» WHAT IS BEING ASKED:
Swap every "At what coordinates should I click to accomplish:" in the lines below for "Which point should I click to complete:", and return all the lines with nothing else changed.

» DATASET EXTRACT:
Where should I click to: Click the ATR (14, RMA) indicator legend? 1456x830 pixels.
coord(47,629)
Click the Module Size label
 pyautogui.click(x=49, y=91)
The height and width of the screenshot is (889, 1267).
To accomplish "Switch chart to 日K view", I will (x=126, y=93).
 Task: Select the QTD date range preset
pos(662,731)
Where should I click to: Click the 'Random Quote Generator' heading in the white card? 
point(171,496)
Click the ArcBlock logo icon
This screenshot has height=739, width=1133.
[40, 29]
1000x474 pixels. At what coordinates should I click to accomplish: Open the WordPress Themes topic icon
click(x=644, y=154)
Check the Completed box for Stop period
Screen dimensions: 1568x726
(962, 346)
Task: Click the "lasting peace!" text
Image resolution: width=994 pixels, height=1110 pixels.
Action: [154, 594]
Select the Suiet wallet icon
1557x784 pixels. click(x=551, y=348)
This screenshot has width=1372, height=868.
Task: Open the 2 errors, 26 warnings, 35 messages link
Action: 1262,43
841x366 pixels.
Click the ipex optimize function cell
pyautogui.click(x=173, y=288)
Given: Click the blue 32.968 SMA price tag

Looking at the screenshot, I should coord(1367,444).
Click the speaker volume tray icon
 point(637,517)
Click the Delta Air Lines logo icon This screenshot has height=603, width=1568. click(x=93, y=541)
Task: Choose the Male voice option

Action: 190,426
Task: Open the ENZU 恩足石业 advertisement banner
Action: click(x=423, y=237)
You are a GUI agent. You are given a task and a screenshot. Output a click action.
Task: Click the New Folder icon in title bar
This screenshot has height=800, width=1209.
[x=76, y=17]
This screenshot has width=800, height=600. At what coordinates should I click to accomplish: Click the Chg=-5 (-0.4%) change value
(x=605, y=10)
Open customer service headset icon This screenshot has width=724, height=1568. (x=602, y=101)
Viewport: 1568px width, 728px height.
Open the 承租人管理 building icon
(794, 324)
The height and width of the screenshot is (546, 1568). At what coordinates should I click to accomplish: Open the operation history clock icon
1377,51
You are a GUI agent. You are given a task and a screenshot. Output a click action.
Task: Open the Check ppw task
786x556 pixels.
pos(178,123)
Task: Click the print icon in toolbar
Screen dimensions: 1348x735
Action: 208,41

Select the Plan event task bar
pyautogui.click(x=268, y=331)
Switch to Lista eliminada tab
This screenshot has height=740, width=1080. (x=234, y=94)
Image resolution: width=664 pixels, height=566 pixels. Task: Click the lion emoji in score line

» PROBLEM SOLUTION:
Where should I click to: Click the ATR (14, RMA) indicator legend? 1456x830 pixels.
coord(47,629)
Click the Module Size label
 pyautogui.click(x=49, y=91)
The height and width of the screenshot is (889, 1267).
To accomplish "Switch chart to 日K view", I will (x=126, y=93).
 Task: Select the QTD date range preset
pos(662,731)
Where should I click to: Click the 'Random Quote Generator' heading in the white card? 
point(171,496)
Click the ArcBlock logo icon
This screenshot has height=739, width=1133.
[40, 29]
1000x474 pixels. Which point should I click to complete: Open the WordPress Themes topic icon
click(x=644, y=154)
Check the Completed box for Stop period
Screen dimensions: 1568x726
(962, 346)
Task: Click the "lasting peace!" text
Image resolution: width=994 pixels, height=1110 pixels.
Action: [154, 594]
Select the Suiet wallet icon
1557x784 pixels. click(x=551, y=348)
This screenshot has width=1372, height=868.
Task: Open the 2 errors, 26 warnings, 35 messages link
Action: 1262,43
841x366 pixels.
Click the ipex optimize function cell
pyautogui.click(x=173, y=288)
Given: Click the blue 32.968 SMA price tag

Looking at the screenshot, I should coord(1367,444).
Click the speaker volume tray icon
 point(637,517)
Click the Delta Air Lines logo icon This screenshot has height=603, width=1568. click(x=93, y=541)
Task: Choose the Male voice option

Action: 190,426
Task: Open the ENZU 恩足石业 advertisement banner
Action: click(x=423, y=237)
You are a GUI agent. You are given a task and a screenshot. Output a click action.
Task: Click the New Folder icon in title bar
This screenshot has height=800, width=1209.
[x=76, y=17]
This screenshot has width=800, height=600. Which point should I click to complete: Click the Chg=-5 (-0.4%) change value
(x=605, y=10)
Open customer service headset icon This screenshot has width=724, height=1568. (x=602, y=101)
Viewport: 1568px width, 728px height.
Open the 承租人管理 building icon
(794, 324)
The height and width of the screenshot is (546, 1568). Which point should I click to complete: Open the operation history clock icon
1377,51
You are a GUI agent. You are given a task and a screenshot. Output a click action.
Task: Open the Check ppw task
786x556 pixels.
pos(178,123)
Task: Click the print icon in toolbar
Screen dimensions: 1348x735
Action: 208,41

Select the Plan event task bar
pyautogui.click(x=268, y=331)
Switch to Lista eliminada tab
This screenshot has height=740, width=1080. (x=234, y=94)
Image resolution: width=664 pixels, height=566 pixels. Task: Click the lion emoji in score line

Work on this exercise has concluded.